Escribimos explorando relaciones posibles con otros textos. Por eso, construir intertextualidad requiere adentrarnos en la lectura. Y leer para escribir es propio de habitar la pregunta por qué podemos hacer con la palabra de otro en la propia voz. Hay, en la tarea de quien escribe, un carácter fuertemente antropofágico. Es decir, el trabajo de incorporar retazos de otras voces de forma tal que decanten en un producto propio.


Algo de la historia vivida se hace experiencia solo en la medida en que se mastican y se asimilan las palabras que nos han interpelado. Reescribir, entonces, invoca un tiempo de pausa para volver a leer, volver a pasar para, después, multiplicar lo que ya ha sido escrito. Reescribimos como habitando la oportunidad para detenernos cuando todo lo demás (el deadline del artículo, el mail del director, el plazo del informe, etc.) precipita una continuidad ansiógena, un frenesí que paraliza.


IV - La tesis en el laberinto

La escritura de la tesis habita una temporalidad peculiar. En ocasiones convoca el ejercicio de moverse, peregrinar, explorar para ampliar el horizonte; otras, el de permanecer, esperar, detenerse a cultivar una idea que, por qué no, ya hemos escrito o ya hemos leído.

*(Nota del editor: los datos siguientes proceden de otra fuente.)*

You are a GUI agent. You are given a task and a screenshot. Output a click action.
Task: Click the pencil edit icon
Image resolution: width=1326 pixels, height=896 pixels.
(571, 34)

La escritura de la tesis parece ingresar en un laberinto. Nos invita, al mismo tiempo, a la experiencia de caminar para evitar la clausura y a la de sentarse a reescribir para resguardarnos de la prontitud. Un laberinto es una ocasión para la búsqueda o el desplazamiento y también para perderse o confundirse.


Borges se apoya en la figura del laberinto para explorar los vericuetos del pensamiento, las vicisitudes de la escritura o, en última instancia, las relaciones posibles con lo real. Se trata de un sitio-experiencia que exige explorar callejones, encrucijadas y bifurcaciones que conducen, en ocasiones, sobre sí mismos una y otra vez. Trabajamos con palabras cuya distinción se escapa tan rápido como nosotros posamos la mirada ahí donde se asoman al rabillo del ojo. Justo cuando creemos encontrar la salida, otro pasillo se abre frente a nosotros.


La escritura mora en lo que el laberinto provoca tanto de estancamiento como de desvarío, en lo que induce a “confusión y maravilla”. De un modo hermoso, Ricardo Piglia ha dicho que la escritura es tanto un espejo como una máscara. Espejo, porque inaugura cierta experiencia de extrañamiento con respecto a nosotros mismos; máscara, porque sale a nuestro rescate justo después de dejarnos inermes.


Nota: Para construir este texto he recurrido a algunos de los cuentos que integran El Aleph. Cuando hay citas, aparecen entre comillas. Además, pueden identificarse apelaciones al trabajo de Ricardo Piglia y Martín Kohan.